Prokuratura Rejonowa Bielsko-Biała Południe prowadzi śledztwo w sprawie śmierci 22-letniej mieszkanki Bielska-Białej. Dotąd nikt nie usłyszał zarzutów.
W piątek (20 stycznia) ciało kobiety poddano sekcji zwłok. - Protokół sekcyjny nie został jeszcze sporządzony. Wstępna opinia wykazała, że przyczyną zgonu było zatrucie tlenkiem węgla. Aktualnie śledztwo znajduje się w fazie in rem.
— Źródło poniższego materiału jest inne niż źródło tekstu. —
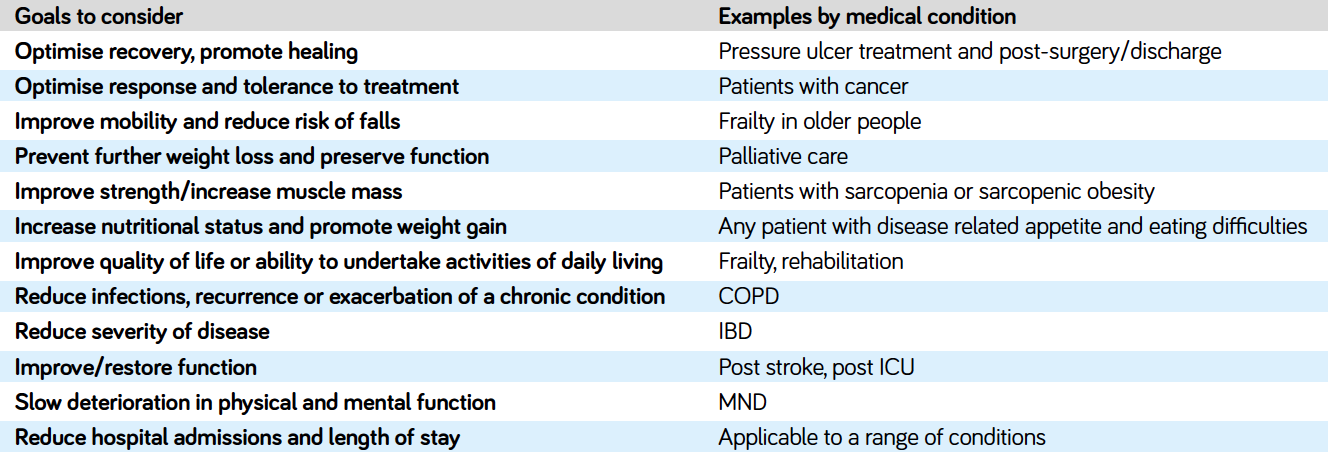Click the 'Palliative care' cell
The width and height of the screenshot is (1329, 453).
(783, 156)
Zlecone zostaną badania toksykologiczne na obecność hemoglobiny tlenkowęglowej we krwi - poinformowała nas zastępca prokuratora rejonowego Beata Zamojska.
W mieszkaniu był chłopak, został przesłuchany jako świadek
Kobieta została znaleziona 13 stycznia w mieszkaniu na osiedlu Złote Łany, w którym mieszkała z chłopakiem. Wiadomo, że zmarła tego samego dnia. Ciało ujawnili policjanci, których wezwała siostra zmarłej. Jak przekazywała nam wcześniej prokuratora, w momencie, gdy do mieszkania weszli funkcjonariusze, zastali tam także chłopaka 22-latki.
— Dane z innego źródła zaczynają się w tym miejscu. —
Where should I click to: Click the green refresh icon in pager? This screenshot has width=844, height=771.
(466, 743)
"Komendę Miejską Policji o zdarzeniu zawiadomiła siostra" - poinformowała nas pisemnie Prokuratura Rejonowa Bielsko-Biała Południe. - "W mieszkaniu (...) znajdował się partner (kobiety)" - dowiedzieliśmy się z pisma od prokuratory.
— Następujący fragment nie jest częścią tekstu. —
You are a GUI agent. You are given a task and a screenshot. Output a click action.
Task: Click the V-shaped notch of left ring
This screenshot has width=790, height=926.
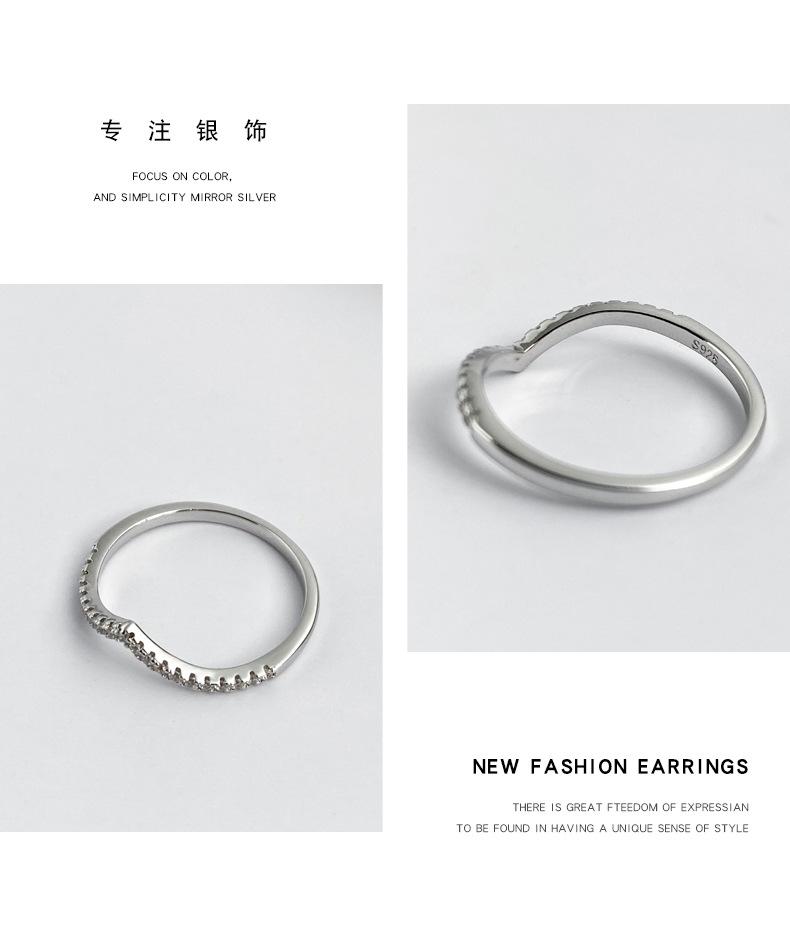pyautogui.click(x=128, y=625)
"Mężczyzna, który znajdował się w mieszkaniu 22-latki został zatrzymany, a następnie przesłuchany w charakterze świadka z pouczeniem o treści art. 183 par. 1 kpk." - informowała Zamojska. Chodzi o prawo do uchylenia się świadka od odpowiedzi.
Prokurator przekazała nam także, że kobieta nie miała zewnętrznych obrażeń i cierpiała na niedowład prawej części ciała.